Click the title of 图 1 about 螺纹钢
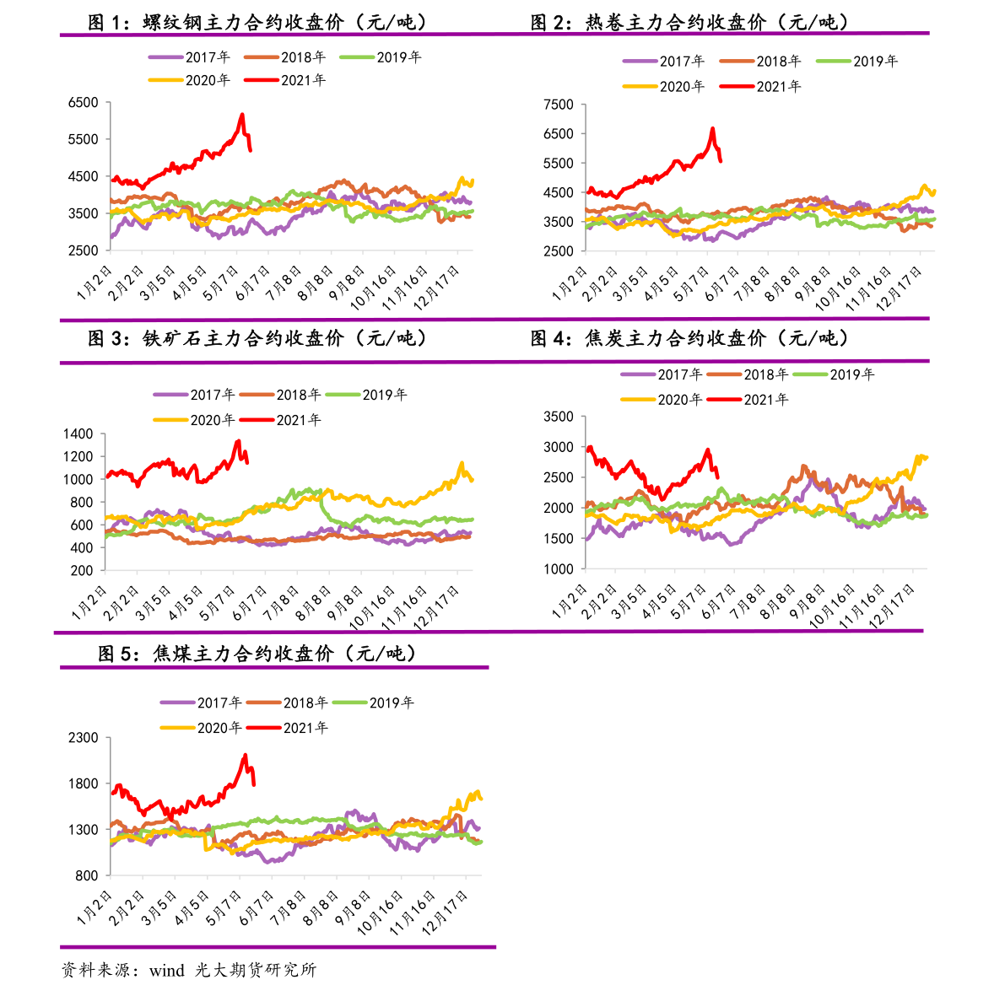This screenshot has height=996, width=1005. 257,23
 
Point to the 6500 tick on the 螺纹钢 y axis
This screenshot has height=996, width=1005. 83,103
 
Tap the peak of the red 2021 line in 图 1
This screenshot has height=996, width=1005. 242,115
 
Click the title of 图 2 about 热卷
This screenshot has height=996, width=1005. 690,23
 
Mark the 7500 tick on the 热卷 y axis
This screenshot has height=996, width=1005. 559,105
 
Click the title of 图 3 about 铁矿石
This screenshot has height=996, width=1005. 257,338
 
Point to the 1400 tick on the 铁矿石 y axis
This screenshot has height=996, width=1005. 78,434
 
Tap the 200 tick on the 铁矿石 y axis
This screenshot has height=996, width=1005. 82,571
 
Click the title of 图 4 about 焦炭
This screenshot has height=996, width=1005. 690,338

_Goal of the exercise_
Render the listing above as a numbered list, starting at the line containing "Mark the 7500 tick on the 热卷 y axis" and continuing up to and including the line containing "This screenshot has height=996, width=1005. 82,571". Omit any blank lines.

_Result_
1. Mark the 7500 tick on the 热卷 y axis
2. This screenshot has height=996, width=1005. 559,105
3. Click the title of 图 3 about 铁矿石
4. This screenshot has height=996, width=1005. 257,338
5. Point to the 1400 tick on the 铁矿石 y axis
6. This screenshot has height=996, width=1005. 78,434
7. Tap the 200 tick on the 铁矿石 y axis
8. This screenshot has height=996, width=1005. 82,571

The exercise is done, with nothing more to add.